公主的金钗,比驸马的头冠要重上不少,这些都是价值连城之物,郑州花了大手笔。
白色的幔布被迫换成了红色的,整个楼内如今都是红色。
浴房内只有泡澡的两个人,上官婉儿看着她许久。
这不是第一次了。
和往常一样,出来时上官婉儿会帮她梳理头发,因为她的头发很长,如墨一般。
“明日~”郑玉华突然哽咽住,铜镜身后的人动作很温柔,猛然间她有种心痛的感觉。
“明日怎么了?”上官婉儿去找了苏道,已经妥了,各取所需不打扰,她也没了后顾之忧。
“我怕!”
“怕什么?”
“他毕竟是个男人!”
上官婉儿愣了愣,这点她没有考虑到,天下的男人都一样。
第一日总是要同处一个房间的,往后若不时常召见,那么郑州那里也是过不了的。
上官婉儿垂下手,“你放心,我会…”
哐当—玉梳落在木板上,梳子缺了一个小角。
作者有话要说: 心酸是很心酸,苏的驸马是别人的驸马。
至于后来,留给你们猜。
历史纯属虚构,请勿纠结。
大概已经虐完了吧,应该也不算虐吧,QAQ
第223章 情之一蛊
洛阳城快到夏天的夜晚总是很短暂的, 今夜忙了一批人, 累死了一批人, 也紧张了一批人。
更是让许多人彻夜未眠。
玉梳落了, 碎了一角,随之而来的是这个温婉女子的入怀。
本是她坐着, 上官婉儿替她梳头发,突然间就回过头来贴住了。
“怎么了?”
上官婉儿明显感受到自己腹处的衣服湿了, 她的泪水。
“你放心, 别往坏处想, 放不下心,明夜我便在驸马府内看着。
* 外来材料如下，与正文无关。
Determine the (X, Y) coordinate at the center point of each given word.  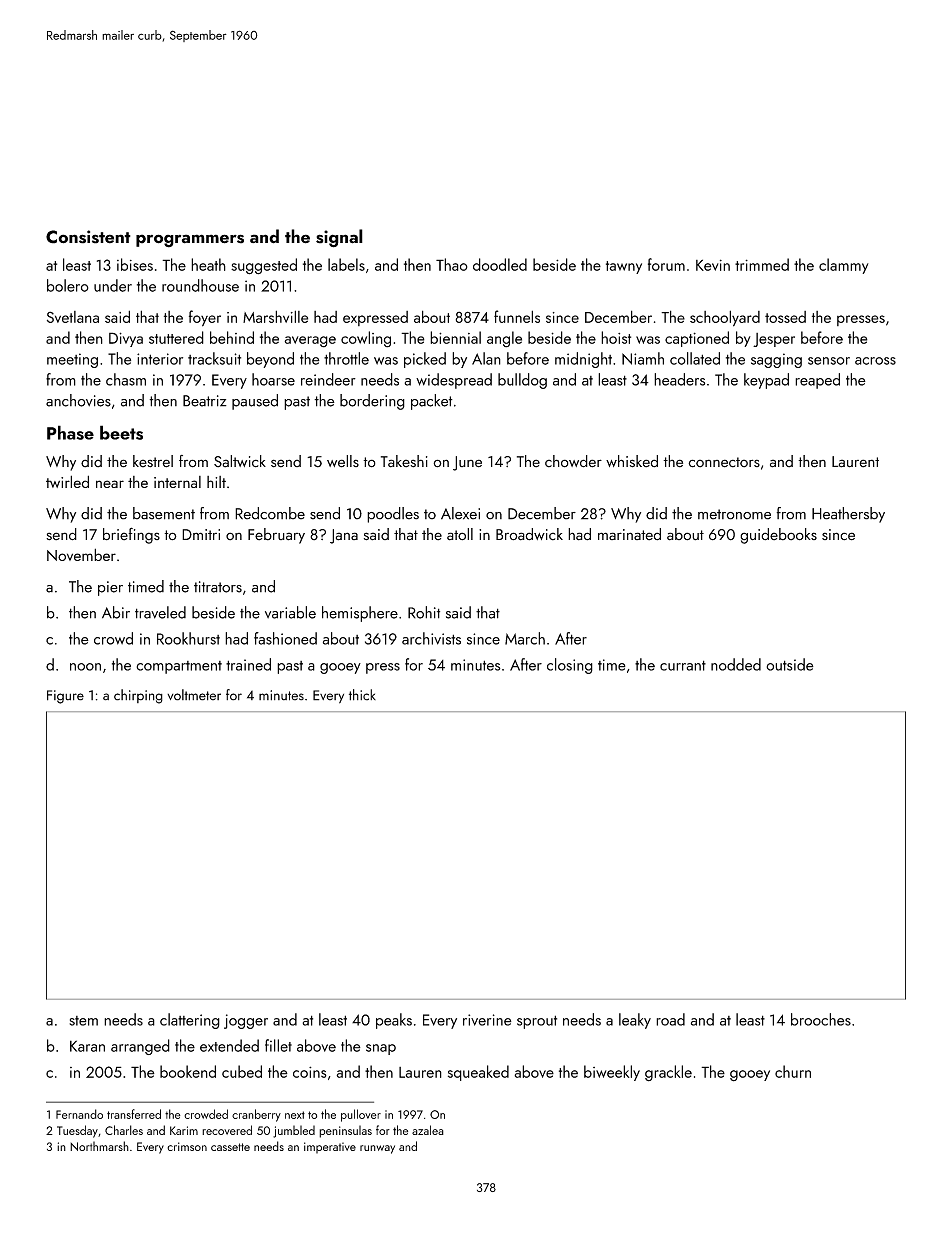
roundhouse (200, 285)
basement (164, 513)
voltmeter (194, 695)
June (467, 463)
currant (683, 665)
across (875, 361)
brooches (821, 1019)
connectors (724, 462)
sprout (537, 1022)
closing (570, 666)
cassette (230, 1147)
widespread (454, 381)
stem (83, 1021)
”
上官婉儿并非世人所看到的那样, 只加以才女在头上, 暗下那一身功夫也是不弱的,加上以白族的特长,她若想让那新科状元驸马爷悄无声息的死去, 是很容易的事情。
夜来临的时候,觉得它很漫长, 当它走的时候, 你又觉得它很短暂。
次日清晨的东都, 太阳升的很早。
很快原本死气沉沉的东都今日热闹了不少,太阳刚刚起,端门出来临对的街道便布满了禁军。
公主府不在北市,位置很特殊,是单独的一座。
婚礼是在驸马府的, 所以郑州给了一所很大的宅子给了苏道。
苏道要从北市绕去三桥前往南市才能到公主府。
大肃以男子为主,虽公主为皇室,却也只能是下嫁。
苏道撑在桌子上睡着了,是被敲门声惊醒,醒来时自己还未换衣服,于是应付了一番,自己换上了那身喜服。
看着刚刚换衣服的自己,苏道觉得令人讨厌,记不清自己多久未穿这种颜色的衣服了,好像只有那年冬天。
不会梳头的自己也学会了自己束发,白发藏于金冠之中,除了双鬓,除了刻意去看的,这般就不太会有人察觉了,苏道故意将白发尽可能得藏于黑发内。
毕竟,他不想因这白发弄的人尽皆知。
刚刚开门,宫人们就行礼问候,人生来的三六九等,苏道生来便是大小姐,却也没有被如此对待。
天家果然是天家,与百姓自是不一样。
“果然驸马爷着这色的衣裳就是好看些。”
说话的是管事的宫女,苏道只是点头略微一笑。
住进驸马府也有几日了,但是苏道依旧不熟悉,她讨厌这种住大宅子的感觉。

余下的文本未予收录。